O presidente dos Estados Unidos, Donald Trump, afirmou nesta quarta-feira (11) que "praticamente não resta nada para atacar" no Irã e que o conflito terminará "em breve", em entrevista telefônica ao site de notícias Axios.
— Assim que eu quiser que isso pare, vai parar — acrescentou Trump.
Na segunda-feira (9), após um fim de semana intenso de bombardeios, o republicano afirmou que o fim poderia chegar "em breve". Trump tem enviado repetidas mensagens contraditórias sobre o calendário e os objetivos da guerra. Ele enfrenta pesquisas desfavoráveis no âmbito interno e temores sobre a perturbação da economia mundial decorrente da operação americano-israelense contra o Irã.
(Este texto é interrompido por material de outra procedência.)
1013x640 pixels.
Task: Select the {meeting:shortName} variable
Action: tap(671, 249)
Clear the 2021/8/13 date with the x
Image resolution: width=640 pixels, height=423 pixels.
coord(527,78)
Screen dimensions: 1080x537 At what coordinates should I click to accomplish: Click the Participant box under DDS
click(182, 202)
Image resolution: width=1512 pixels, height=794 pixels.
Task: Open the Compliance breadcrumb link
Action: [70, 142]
O ministro da Defesa israelense, Israel Katz, afirmou nesta quarta-feira que "esta operação continuará sem limite de tempo, enquanto for necessário, até que alcancemos todos os objetivos". O Irã respondeu com ataques, embora muito menos intensos do que no início do conflito, e com declarações desafiadoras, após escolher um novo líder supremo, o filho de Ali Khamenei, morto em ataque em 28 de fevereiro.
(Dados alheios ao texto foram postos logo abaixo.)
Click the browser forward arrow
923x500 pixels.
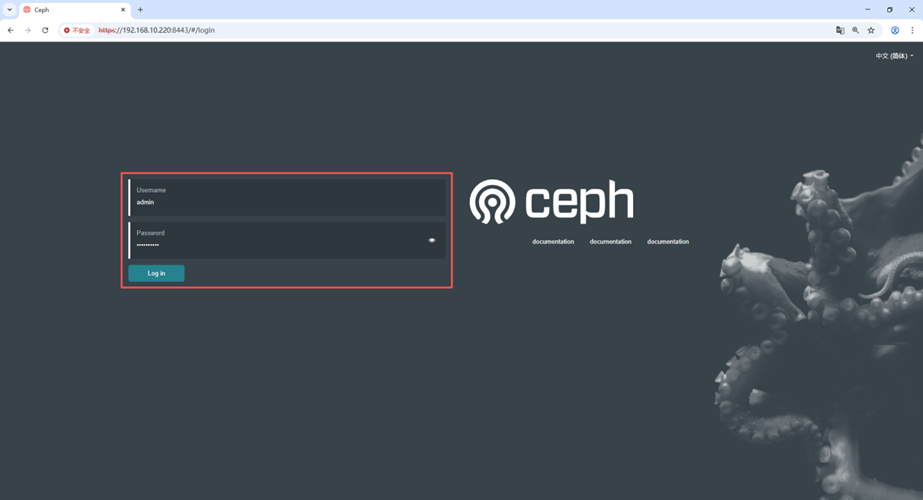point(28,30)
Estados Unidos e Israel deveriam "considerar a possibilidade de que se vejam envolvidos em uma guerra de desgaste de longo prazo que destruirá toda a economia americana e a economia mundial e fará com que todas as suas capacidades militares se desgastem até o ponto da destruição", declarou Ali Fadavi, assessor do comandante-em-chefe da Guarda Revolucionária, à televisão estatal.